- Written task 1 -
Below, set down the part of the PPA exam thread starting with "PPA Education |" and going on through "requirement for membership?", word for word.

- Document excerpt -
# PPA EXAM



## tonyastro (Aug 5, 2012)

What is the best study guide to pass the exam.  Is there a free study online?  Any tips?


----------



## KmH (Aug 5, 2012)

PPA Education | Professional Photographers of America


----------



## tirediron (Aug 5, 2012)

Without meaning to derail the thread; the PPA has a written examination requirement for membership?


----------



## jamesbjenkins (Aug 5, 2012)

I believe he's referring to the Certified Professional Photographer exam recognized by the PPA. Supposedly, it's a booger.

Of the 20 or so PPA members within 50 miles of me, there's only one CPP.


----------



## tirediron (Aug 5, 2012)

Ahhh, gotcha.  Sounds like a cash-grab to me.


----------



## jamesbjenkins (Aug 6, 2012)

Maybe. I wish something like that was mandated industry wide for people to be able to call themselves professional photographers. In the USA at least...

Then it would be really easy to tell the real photographers from the Facebook fauxtographers...


----------



## Bitter Jeweler (Aug 6, 2012)

jamesbjenkins said:


> Maybe. I wish something like that was mandated industry wide for people to be able to call themselves professional photographers. In the USA at least...
> 
> Then it would be really easy to tell the real photographers from the Facebook fauxtographers...




And awaaaaaay we go!


----------



## orljustin (Aug 6, 2012)

How hard could it be?


----------



## jamesbjenkins (Aug 6, 2012)

Bitter Jeweler said:
			
		

> And awaaaaaay we go!



I will never understand the pushback on this. Every other professional industry has certifications or licenses to indicate a legitimate professional. You or I couldn't exactly go read a bunch of articles on plumbing, go practice with a wrench and suddenly call ourselves a plumber...

Seems to me the only people who would complain about this are the MWAC, and best buy rockstars who would be out of work.

Whatever. I hope it happens eventually, if for no other reason than to piss off all the idiots out there who have destroyed the industry.


----------



## KmH (Aug 6, 2012)

Destroyed the industry?

The industry is just fine, though it has changed.

The change has not been because of un-certified photographers. The industry has changed because of digital cameras, the Internet, and the consolidation of the stock image industry.


----------



## jamesbjenkins (Aug 6, 2012)

Perhaps I should have said "the fragmentation of the industry" instead of using the word destroyed.

- Written task 2 -
From the rows below, extract the lines starting with the very first line and going on through the line with "Action: [x=1582, y=1046]", both included, and repeat them word for word. Leave out the pictures.

- Data extract -
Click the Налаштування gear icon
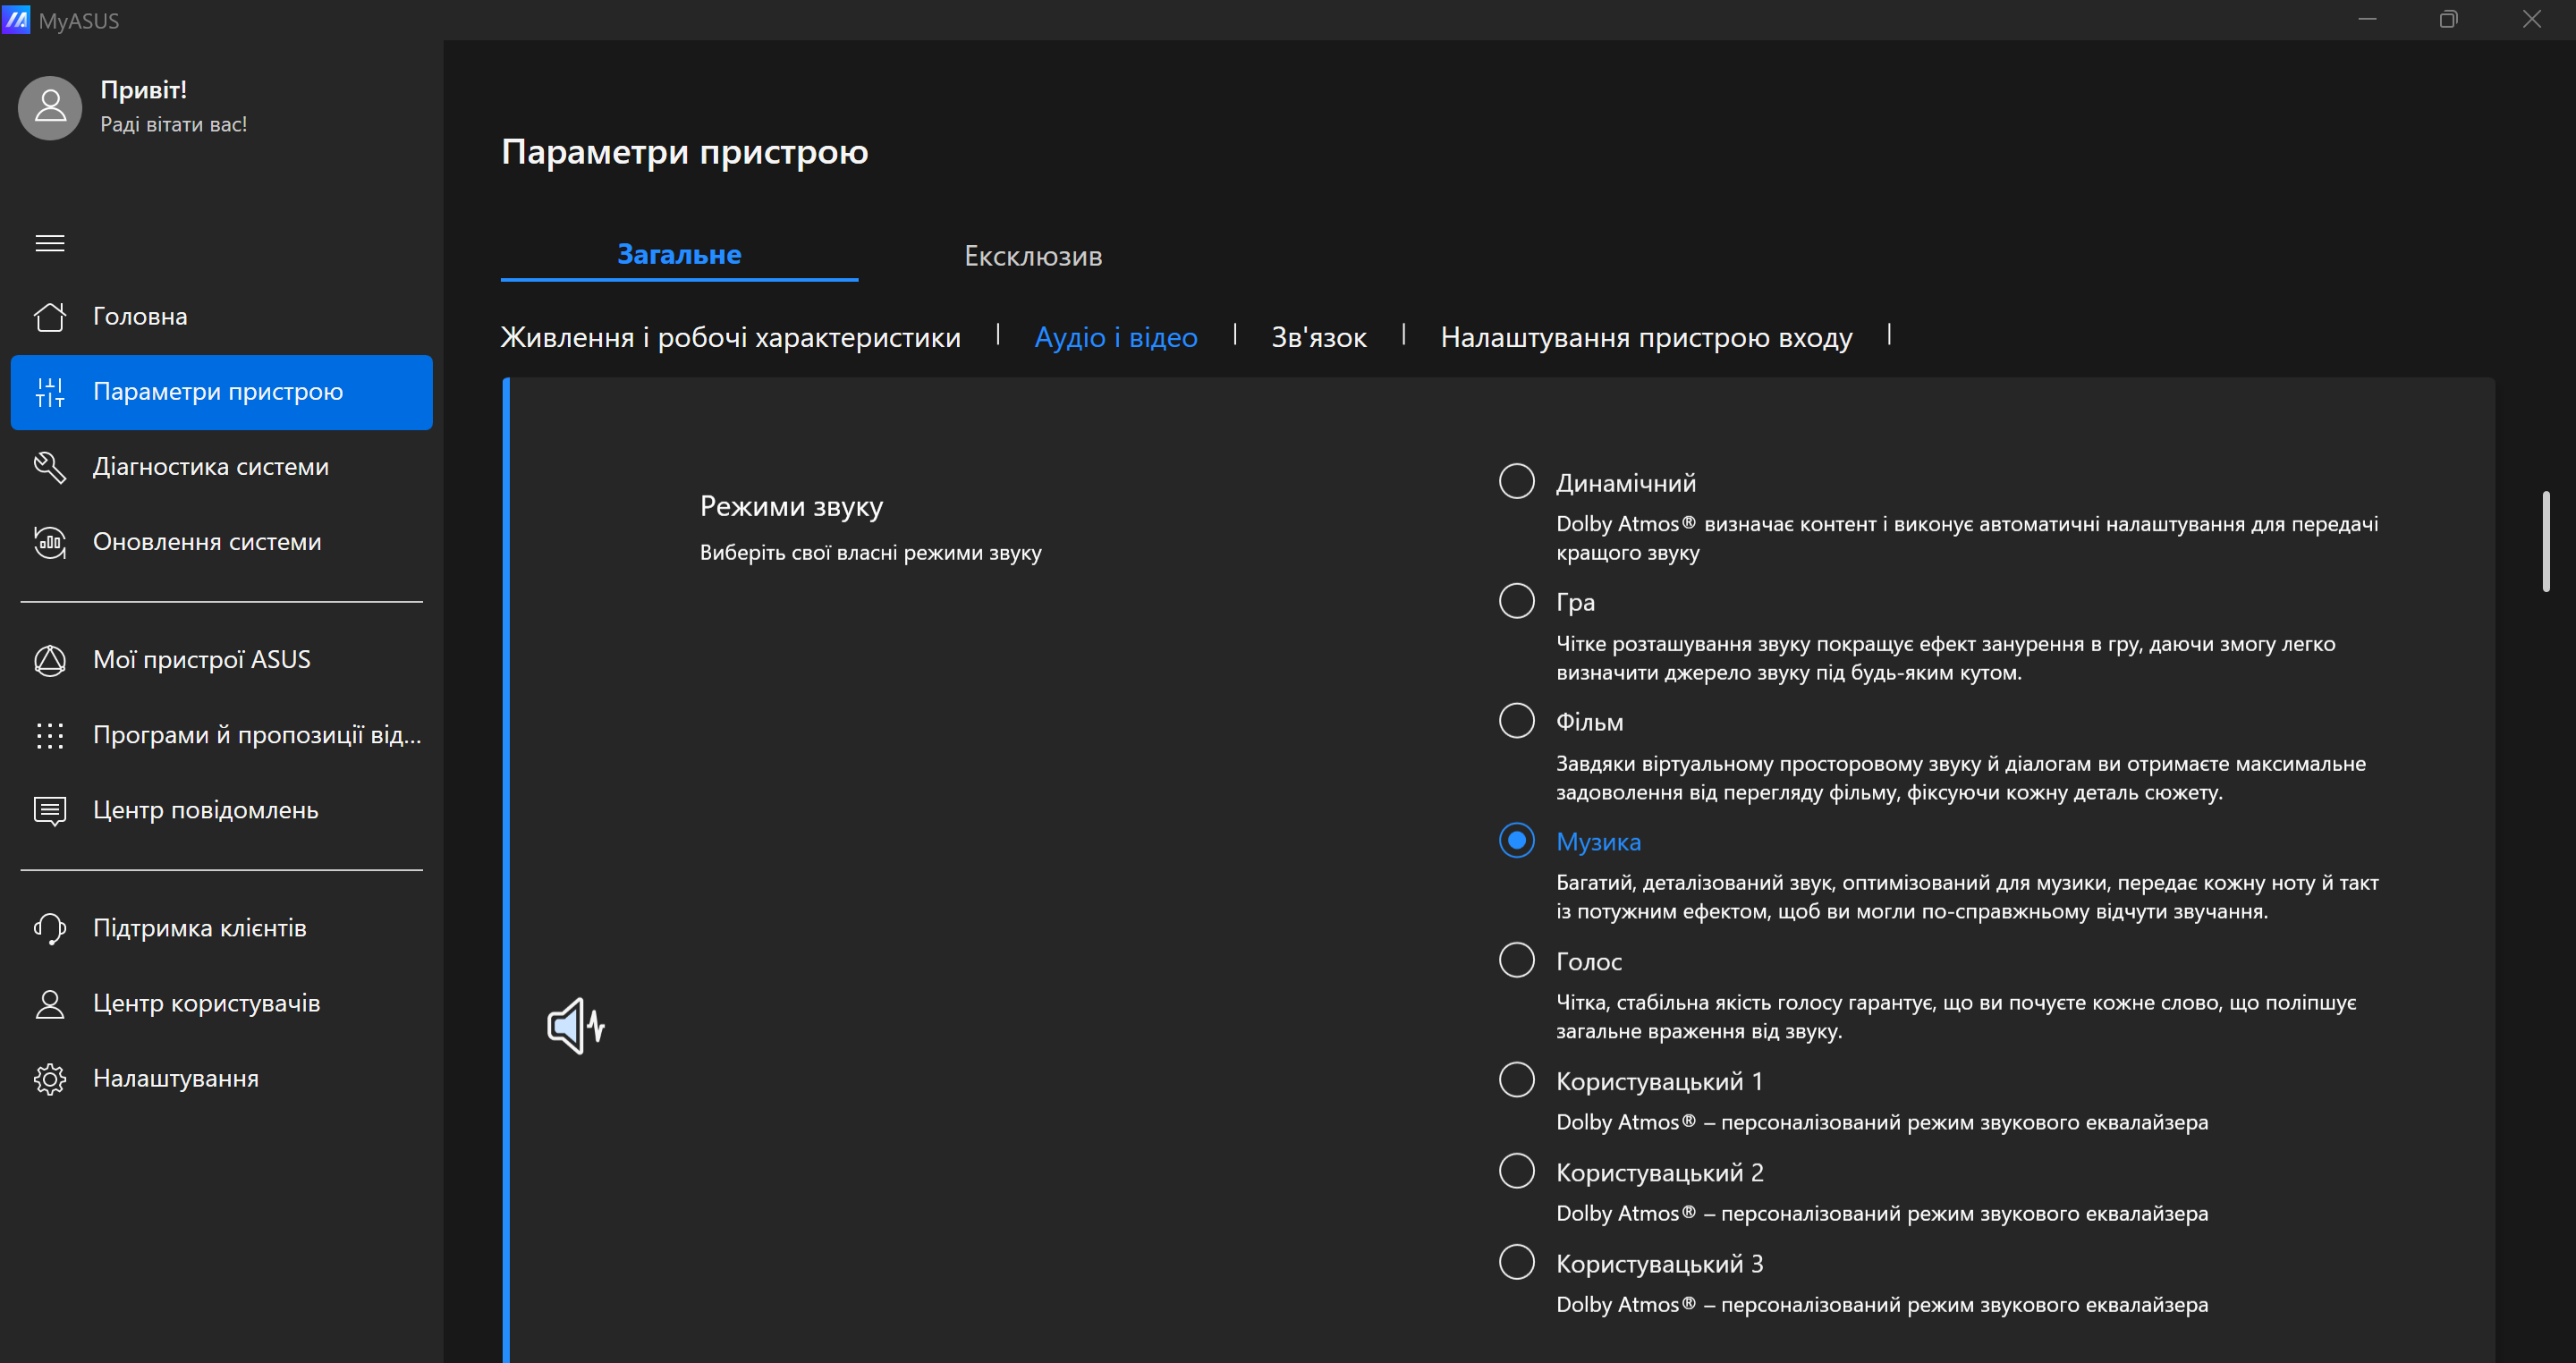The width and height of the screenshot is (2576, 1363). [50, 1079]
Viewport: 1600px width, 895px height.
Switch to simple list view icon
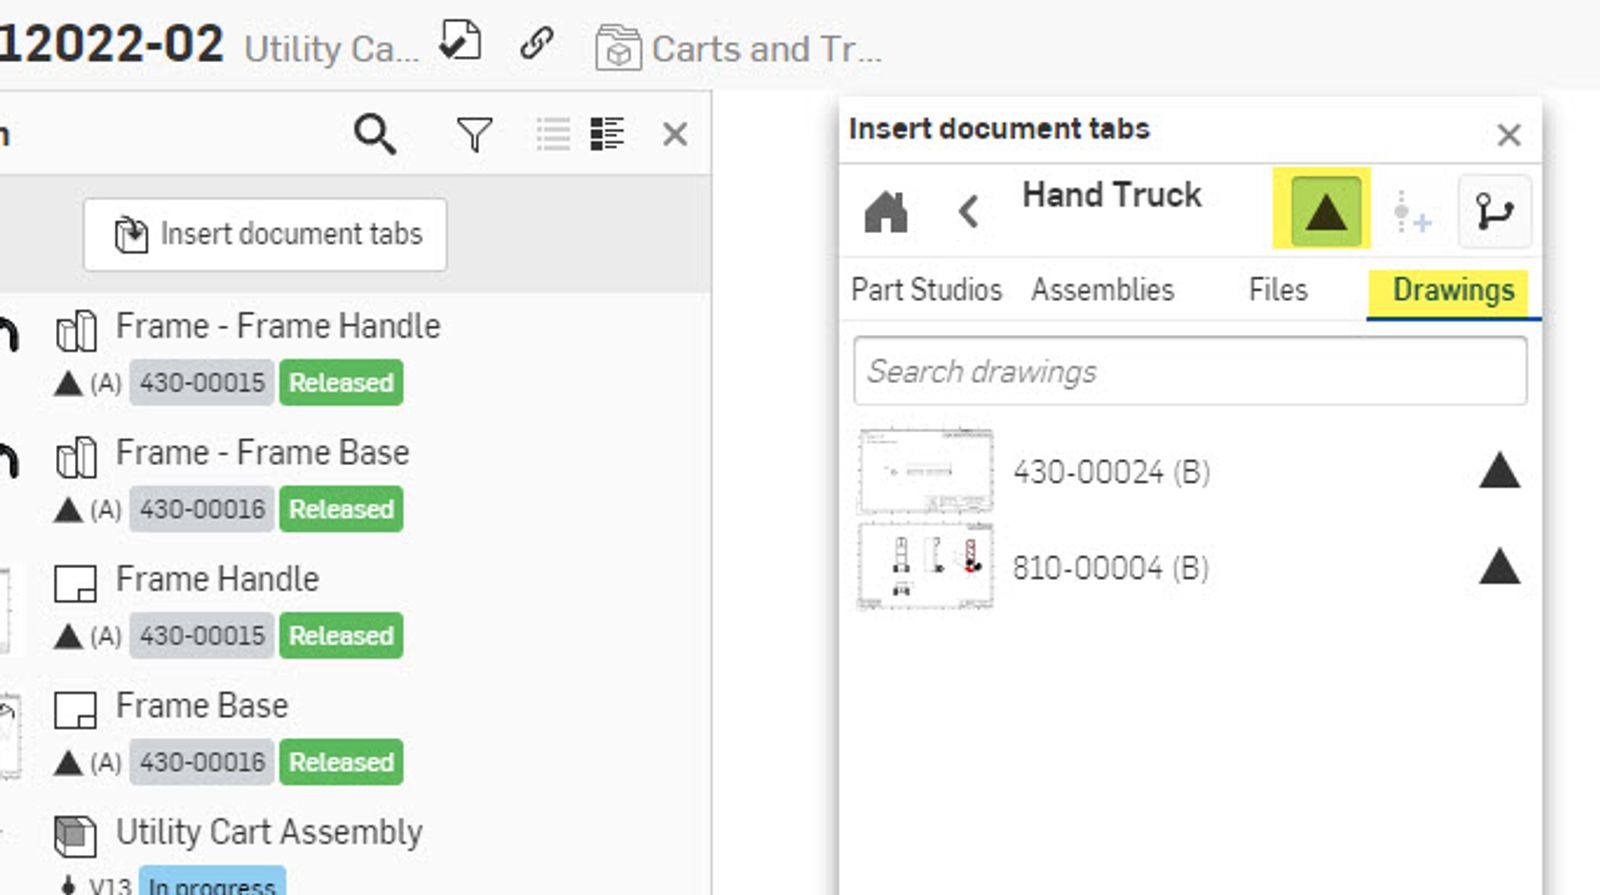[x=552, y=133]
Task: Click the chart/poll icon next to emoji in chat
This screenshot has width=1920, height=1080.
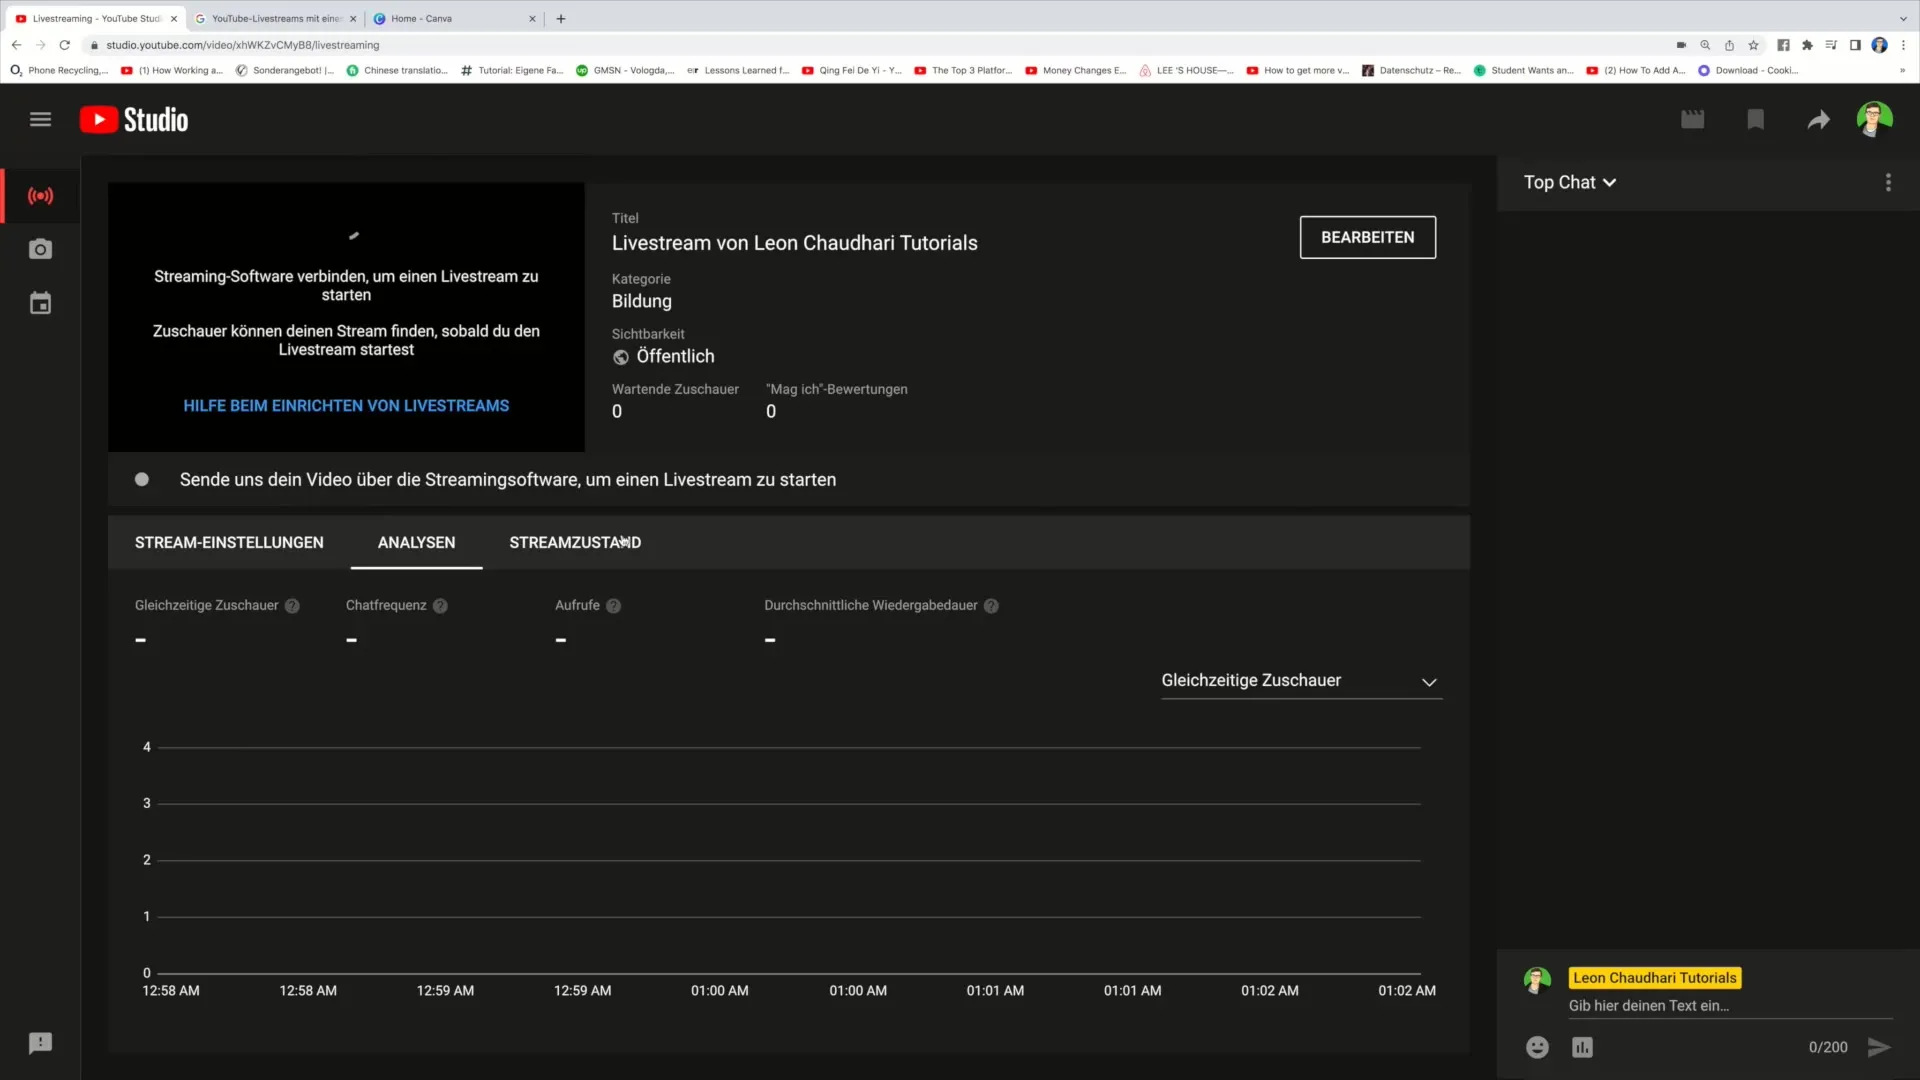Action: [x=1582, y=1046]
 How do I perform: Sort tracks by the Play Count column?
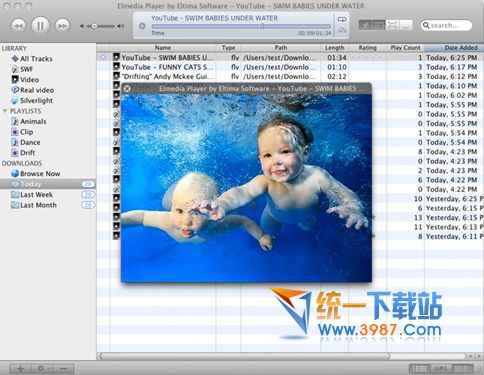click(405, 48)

- Written response 1 -
PPA Education | Professional Photographers of America


----------



## tirediron (Aug 5, 2012)

Without meaning to derail the thread; the PPA has a written examination requirement for membership?

- Written response 2 -
Click the Налаштування gear icon
The width and height of the screenshot is (2576, 1363). [50, 1079]
Viewport: 1600px width, 895px height.
Switch to simple list view icon
[x=552, y=133]
Task: Click the chart/poll icon next to emoji in chat
This screenshot has width=1920, height=1080.
Action: [x=1582, y=1046]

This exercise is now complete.